In this post I wanted to show a few example queries and then review how we’ve configured the search indexes so you can not only get the most from the feature, but also see how it can be used against real-world data.
Sample Queries
Here are some sample queries. The Platform is more of a search engine tool-kit than a search engine per se: the results aren’t a human-readable web page, they’re an RSS 1.0 document that contains enough structured metadata about each item in order to build a presentation of the results. And where additional metadata is required, this can be extracted using the describe service, additional searches, augmentation or a SPARQL query.

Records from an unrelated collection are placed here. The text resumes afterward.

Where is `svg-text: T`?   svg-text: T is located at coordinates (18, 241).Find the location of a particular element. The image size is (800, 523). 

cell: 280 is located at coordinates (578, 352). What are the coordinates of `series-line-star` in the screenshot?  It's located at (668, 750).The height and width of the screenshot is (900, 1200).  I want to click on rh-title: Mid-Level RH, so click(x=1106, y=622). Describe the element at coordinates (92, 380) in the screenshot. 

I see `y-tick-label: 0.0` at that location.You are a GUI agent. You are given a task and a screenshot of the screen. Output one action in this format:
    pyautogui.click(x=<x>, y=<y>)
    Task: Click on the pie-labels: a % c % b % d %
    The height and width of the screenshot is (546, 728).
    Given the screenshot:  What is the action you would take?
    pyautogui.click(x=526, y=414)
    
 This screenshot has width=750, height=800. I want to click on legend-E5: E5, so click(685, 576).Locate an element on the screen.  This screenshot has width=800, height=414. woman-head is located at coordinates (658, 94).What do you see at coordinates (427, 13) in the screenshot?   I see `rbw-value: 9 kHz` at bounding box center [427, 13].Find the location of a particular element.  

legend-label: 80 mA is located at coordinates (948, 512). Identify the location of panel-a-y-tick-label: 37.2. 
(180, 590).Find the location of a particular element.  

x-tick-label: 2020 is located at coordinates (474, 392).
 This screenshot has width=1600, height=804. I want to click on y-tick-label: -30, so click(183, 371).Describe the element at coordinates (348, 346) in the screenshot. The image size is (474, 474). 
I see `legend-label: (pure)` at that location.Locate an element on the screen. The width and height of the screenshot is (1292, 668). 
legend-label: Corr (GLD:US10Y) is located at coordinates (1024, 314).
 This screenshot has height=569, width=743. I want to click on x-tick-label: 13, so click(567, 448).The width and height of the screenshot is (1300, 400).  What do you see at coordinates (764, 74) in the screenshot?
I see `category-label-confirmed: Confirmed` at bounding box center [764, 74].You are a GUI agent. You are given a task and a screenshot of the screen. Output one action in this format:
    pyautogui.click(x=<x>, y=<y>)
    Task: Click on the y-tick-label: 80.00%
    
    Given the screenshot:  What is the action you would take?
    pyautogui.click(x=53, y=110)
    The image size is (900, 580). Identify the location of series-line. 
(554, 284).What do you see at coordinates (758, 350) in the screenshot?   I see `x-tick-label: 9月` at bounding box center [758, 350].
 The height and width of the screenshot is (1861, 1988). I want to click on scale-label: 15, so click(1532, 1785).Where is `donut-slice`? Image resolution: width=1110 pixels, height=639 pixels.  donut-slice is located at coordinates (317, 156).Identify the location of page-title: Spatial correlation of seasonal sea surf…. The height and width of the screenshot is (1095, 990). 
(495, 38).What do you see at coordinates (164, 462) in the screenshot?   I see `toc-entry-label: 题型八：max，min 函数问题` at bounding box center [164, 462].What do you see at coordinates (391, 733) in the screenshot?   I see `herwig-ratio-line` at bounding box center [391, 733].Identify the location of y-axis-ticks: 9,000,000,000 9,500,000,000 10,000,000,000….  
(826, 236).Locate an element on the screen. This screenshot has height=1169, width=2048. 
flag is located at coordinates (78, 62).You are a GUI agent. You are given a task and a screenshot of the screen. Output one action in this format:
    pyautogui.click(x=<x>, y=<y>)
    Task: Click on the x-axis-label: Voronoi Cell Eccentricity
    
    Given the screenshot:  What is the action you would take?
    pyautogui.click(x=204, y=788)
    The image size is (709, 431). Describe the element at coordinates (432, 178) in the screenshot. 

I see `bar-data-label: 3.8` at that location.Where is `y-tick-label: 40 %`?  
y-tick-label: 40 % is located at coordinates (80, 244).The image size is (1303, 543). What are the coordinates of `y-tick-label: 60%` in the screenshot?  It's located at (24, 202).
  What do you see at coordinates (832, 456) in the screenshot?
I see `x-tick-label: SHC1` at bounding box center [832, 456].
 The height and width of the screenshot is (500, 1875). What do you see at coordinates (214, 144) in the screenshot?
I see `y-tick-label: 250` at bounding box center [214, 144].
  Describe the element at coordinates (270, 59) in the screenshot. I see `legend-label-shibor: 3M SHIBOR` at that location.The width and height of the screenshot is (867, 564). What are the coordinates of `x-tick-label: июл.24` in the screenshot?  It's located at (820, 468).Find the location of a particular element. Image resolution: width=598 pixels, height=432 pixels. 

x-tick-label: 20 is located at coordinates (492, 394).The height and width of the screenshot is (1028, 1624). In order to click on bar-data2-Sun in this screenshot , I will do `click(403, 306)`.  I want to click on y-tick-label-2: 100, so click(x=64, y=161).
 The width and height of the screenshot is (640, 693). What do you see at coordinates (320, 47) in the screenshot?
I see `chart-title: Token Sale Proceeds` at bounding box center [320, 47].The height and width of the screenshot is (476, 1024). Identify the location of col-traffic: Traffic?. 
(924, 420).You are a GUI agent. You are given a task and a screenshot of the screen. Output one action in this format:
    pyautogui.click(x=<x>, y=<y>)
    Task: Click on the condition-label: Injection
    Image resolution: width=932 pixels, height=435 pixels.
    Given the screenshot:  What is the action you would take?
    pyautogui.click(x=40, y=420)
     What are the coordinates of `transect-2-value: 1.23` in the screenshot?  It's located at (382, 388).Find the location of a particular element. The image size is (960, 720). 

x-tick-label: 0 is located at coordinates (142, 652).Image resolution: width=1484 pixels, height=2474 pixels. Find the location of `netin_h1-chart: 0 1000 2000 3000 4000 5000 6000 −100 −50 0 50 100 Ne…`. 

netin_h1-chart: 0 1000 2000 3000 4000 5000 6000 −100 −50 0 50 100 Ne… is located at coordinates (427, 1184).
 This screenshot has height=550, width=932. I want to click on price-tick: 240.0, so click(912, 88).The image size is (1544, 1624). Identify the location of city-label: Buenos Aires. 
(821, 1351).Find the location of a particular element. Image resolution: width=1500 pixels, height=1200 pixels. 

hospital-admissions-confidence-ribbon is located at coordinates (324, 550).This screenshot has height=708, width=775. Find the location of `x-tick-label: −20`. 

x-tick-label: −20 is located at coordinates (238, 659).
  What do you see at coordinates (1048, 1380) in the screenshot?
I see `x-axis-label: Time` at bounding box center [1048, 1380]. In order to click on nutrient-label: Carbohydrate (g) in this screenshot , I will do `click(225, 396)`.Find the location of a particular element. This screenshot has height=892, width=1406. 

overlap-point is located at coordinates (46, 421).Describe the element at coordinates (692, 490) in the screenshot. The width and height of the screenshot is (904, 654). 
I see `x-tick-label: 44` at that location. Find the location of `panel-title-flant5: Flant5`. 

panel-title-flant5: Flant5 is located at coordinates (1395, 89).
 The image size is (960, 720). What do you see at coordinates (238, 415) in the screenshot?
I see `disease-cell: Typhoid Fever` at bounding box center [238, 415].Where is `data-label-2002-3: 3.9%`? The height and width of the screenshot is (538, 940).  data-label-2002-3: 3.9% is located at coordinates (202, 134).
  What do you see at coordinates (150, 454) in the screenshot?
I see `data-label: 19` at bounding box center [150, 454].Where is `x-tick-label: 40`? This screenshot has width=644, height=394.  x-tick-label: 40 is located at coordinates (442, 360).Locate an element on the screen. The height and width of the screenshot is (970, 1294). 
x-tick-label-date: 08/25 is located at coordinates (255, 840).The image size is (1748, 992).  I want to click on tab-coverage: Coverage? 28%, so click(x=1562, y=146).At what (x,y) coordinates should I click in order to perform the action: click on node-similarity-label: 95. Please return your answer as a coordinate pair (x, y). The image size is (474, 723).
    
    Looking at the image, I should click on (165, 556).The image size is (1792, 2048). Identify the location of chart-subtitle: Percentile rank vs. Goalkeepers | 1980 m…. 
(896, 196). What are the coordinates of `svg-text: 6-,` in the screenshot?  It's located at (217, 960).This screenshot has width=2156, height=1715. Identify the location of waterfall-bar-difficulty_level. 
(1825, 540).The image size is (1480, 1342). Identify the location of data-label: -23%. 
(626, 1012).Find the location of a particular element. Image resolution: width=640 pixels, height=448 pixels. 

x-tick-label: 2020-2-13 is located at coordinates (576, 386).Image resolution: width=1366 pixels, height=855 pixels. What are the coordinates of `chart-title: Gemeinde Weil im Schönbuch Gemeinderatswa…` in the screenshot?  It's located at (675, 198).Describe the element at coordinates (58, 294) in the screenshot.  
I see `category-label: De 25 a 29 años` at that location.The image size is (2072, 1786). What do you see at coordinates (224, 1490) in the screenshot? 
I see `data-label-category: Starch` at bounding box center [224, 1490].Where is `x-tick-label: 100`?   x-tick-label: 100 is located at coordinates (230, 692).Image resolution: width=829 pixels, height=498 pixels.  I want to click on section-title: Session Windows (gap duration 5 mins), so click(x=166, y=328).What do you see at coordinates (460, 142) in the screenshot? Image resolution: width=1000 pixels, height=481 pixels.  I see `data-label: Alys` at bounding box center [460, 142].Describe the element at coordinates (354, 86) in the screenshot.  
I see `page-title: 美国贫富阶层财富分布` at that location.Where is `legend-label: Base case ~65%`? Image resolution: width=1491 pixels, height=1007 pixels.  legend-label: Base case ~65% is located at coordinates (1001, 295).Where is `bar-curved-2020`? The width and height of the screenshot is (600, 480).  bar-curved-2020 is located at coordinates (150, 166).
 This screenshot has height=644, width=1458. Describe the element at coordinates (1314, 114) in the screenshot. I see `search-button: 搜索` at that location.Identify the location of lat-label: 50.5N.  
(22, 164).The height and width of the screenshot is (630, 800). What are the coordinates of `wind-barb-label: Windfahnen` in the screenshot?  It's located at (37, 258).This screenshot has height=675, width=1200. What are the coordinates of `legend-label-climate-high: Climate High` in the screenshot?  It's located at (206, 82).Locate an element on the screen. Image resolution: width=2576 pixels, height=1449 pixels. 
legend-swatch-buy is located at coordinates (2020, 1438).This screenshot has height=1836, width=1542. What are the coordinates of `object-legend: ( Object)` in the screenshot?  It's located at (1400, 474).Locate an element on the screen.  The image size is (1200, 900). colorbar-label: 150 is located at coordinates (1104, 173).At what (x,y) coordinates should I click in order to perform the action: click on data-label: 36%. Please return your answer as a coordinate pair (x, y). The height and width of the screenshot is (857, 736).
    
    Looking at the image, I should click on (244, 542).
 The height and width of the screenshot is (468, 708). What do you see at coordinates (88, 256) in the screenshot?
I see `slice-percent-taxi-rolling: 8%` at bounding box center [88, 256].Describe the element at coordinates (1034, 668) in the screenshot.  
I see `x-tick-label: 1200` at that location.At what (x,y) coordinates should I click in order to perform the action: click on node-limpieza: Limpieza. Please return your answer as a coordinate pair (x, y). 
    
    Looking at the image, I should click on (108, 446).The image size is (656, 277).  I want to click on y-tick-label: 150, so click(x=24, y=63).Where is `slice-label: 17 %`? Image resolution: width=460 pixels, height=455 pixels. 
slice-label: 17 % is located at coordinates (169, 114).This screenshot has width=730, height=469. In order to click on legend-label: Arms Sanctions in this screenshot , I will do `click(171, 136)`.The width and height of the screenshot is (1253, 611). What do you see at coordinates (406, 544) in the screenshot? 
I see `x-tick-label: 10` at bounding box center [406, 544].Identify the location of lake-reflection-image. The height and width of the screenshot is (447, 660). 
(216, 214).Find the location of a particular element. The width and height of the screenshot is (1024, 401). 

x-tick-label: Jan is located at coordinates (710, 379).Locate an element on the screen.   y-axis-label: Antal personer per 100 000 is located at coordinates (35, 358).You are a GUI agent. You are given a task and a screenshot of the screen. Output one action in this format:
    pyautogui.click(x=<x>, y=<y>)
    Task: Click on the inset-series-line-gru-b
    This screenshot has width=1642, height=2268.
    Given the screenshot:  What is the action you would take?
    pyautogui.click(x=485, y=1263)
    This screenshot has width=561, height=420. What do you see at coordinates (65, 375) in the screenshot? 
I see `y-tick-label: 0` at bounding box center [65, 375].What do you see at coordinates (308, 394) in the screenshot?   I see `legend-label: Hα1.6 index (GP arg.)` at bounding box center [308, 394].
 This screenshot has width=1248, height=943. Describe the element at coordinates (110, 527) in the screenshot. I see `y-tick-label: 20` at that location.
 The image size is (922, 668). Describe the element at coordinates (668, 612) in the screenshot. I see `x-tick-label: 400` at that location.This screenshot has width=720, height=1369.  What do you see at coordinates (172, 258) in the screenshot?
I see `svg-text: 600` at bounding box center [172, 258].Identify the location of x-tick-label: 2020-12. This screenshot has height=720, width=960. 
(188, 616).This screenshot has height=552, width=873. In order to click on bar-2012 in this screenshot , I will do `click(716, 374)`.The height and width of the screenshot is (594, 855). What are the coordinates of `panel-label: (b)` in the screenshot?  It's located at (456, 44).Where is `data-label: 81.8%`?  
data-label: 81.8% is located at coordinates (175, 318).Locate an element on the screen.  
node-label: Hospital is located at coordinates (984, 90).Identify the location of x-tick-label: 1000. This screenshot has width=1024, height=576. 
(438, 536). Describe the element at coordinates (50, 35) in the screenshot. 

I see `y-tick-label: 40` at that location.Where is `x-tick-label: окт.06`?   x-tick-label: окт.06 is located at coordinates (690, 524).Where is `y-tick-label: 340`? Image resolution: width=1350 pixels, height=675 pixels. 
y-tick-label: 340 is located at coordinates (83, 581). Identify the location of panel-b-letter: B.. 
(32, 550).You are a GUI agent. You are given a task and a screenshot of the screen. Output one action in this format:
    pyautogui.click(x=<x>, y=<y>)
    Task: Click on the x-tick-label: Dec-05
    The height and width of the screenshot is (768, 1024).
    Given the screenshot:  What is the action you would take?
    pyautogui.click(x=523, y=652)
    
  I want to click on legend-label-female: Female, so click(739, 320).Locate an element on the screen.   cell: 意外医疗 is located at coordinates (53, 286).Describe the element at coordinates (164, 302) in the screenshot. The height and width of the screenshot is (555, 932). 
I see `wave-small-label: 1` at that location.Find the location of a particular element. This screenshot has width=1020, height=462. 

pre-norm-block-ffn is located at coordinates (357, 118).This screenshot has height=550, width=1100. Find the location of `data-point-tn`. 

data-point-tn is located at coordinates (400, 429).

However for the purposes of this article its enough to view the example in your browser. Application developers will want to dig into the underlying markup to see what extra data is included.
- A search for “Banksy“
- A search for “The Prodigy” — returning the artist, the dbpedia entry, and episode titles and descriptions in which they are mentioned
- A search for “Terry Pratchett” — again produces a mixture of different types.
- A search for “Prodigy” limiting to things that are of type “”http://purl.org/stuff/rev#Review” — Results.
- A facetted search for “Prodigy” grouping the results based on their RDF type — Results. This shows us that we have results in not only episodes but in a variety of other types too. We can drill down these into form the following search:
- A search for “Prodigy” limits to Music Segments. Results.
If you want to try out your own queries, then use this simple form.
The Configuration
To show how we’ve configured the Field Predicate Map and Query Profile for the BBC Backstage store, I’ve uploaded them to our public SVN: fmap.rdf and queryprofile.rdf
Looking at the Field Predicate Map, you can see we’ve configured the Platform store to index the key predicates in the BBC data, including titles, labels, descriptions and synopses. You can use any of the named fields in the configuration to refine searches to specific predicates in the data, allowing construction of an “advanced search form”. E.g. we can search for name:”Stephen Fry” to search for a person called Stephen Fry (results).
The RDF type property is also included in the Field Predicate Map to allow us to limit searches to particular types of resource, it also enables us to do facetted searches based on type, giving us an alternate view of the data. Its easy to see how that functionality could be used to help build some useful additional options to restrict the search results presented in a user interface.
To configure the relevance ranking we chosen to boost hits in “labels” (names, labels, titles) over “descriptions” (description, synopses, review). We could easily change the boosting to favour one or other type of predicate to further tweak the results. But this configuration provides a reasonable set of search results for the tests we’ve done. Let us know how you get on and whether you think any of this should be changed. We’re happy to alter the configuration to make sure that people can get the most from the BBC data.